**TASK GOAL:** The expected output is exactly the lines below, starting at the line with "Click the blue project progress bar" and ending at the line with "This screenshot has height=695, width=1516.", both included; no other line belongs in it.

#### SUPPLIED INFORMATION

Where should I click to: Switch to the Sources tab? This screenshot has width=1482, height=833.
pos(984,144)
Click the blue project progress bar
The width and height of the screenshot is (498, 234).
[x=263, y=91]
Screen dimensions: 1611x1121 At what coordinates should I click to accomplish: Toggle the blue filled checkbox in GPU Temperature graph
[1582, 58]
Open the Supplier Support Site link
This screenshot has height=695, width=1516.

########
#### SUPPLIED INFORMATION

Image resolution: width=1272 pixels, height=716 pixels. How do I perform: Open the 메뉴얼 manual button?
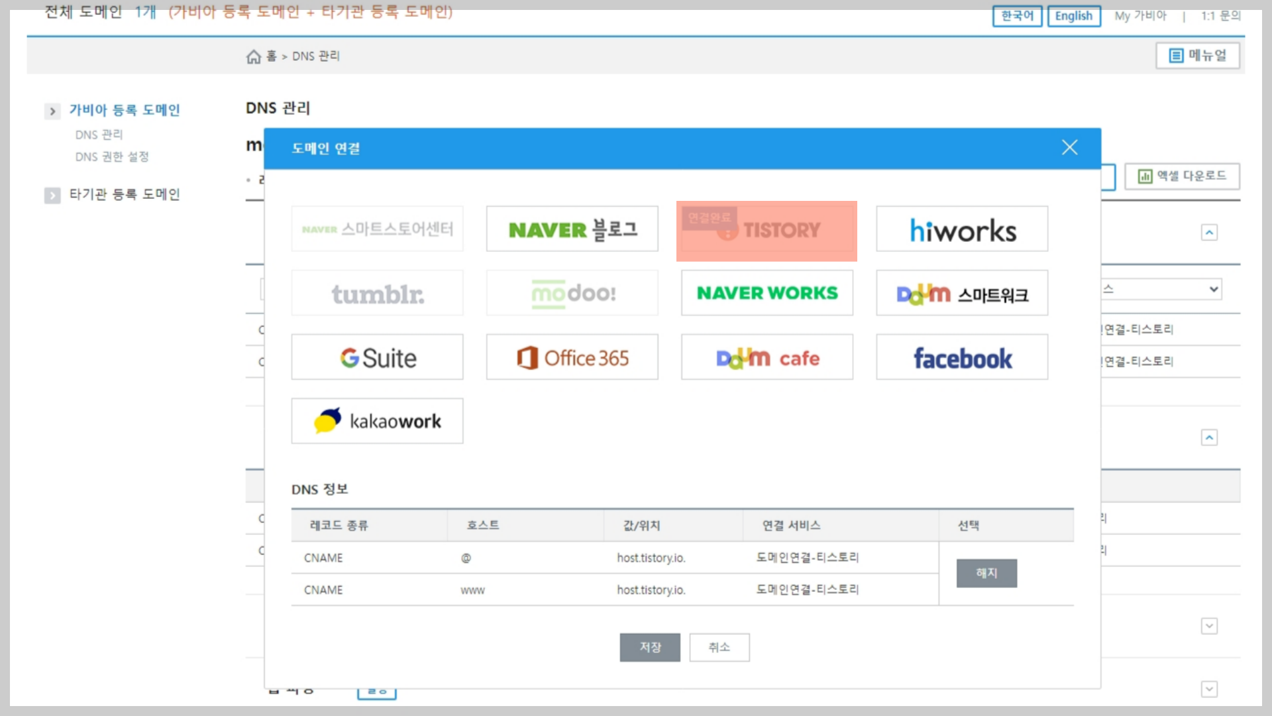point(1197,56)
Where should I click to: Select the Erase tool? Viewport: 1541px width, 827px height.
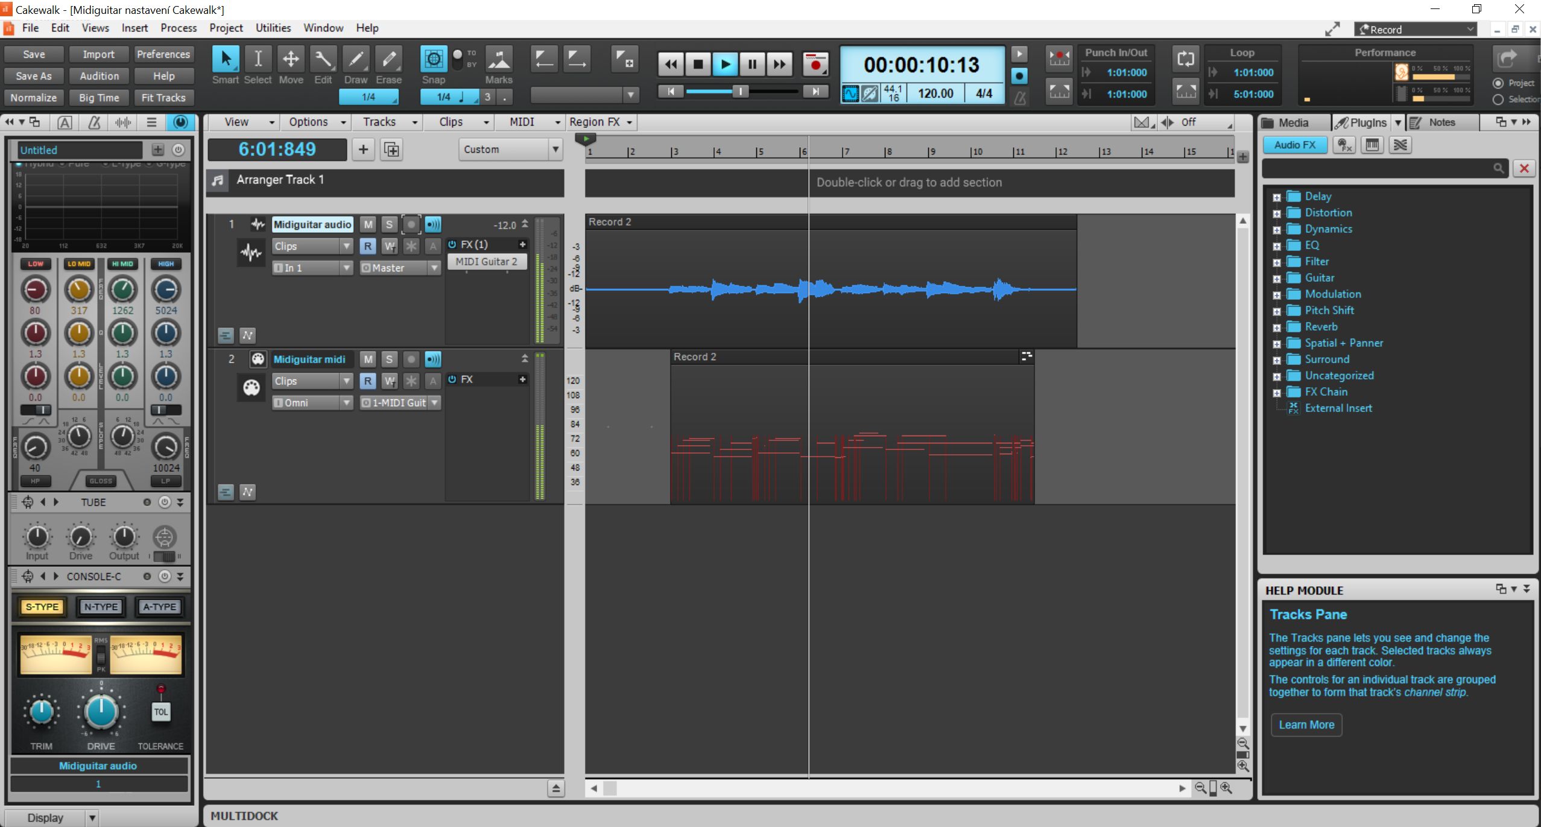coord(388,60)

########

**ANSWER BOX:**
Click the blue project progress bar
The width and height of the screenshot is (498, 234).
[x=263, y=91]
Screen dimensions: 1611x1121 At what coordinates should I click to accomplish: Toggle the blue filled checkbox in GPU Temperature graph
[1582, 58]
Open the Supplier Support Site link
This screenshot has height=695, width=1516.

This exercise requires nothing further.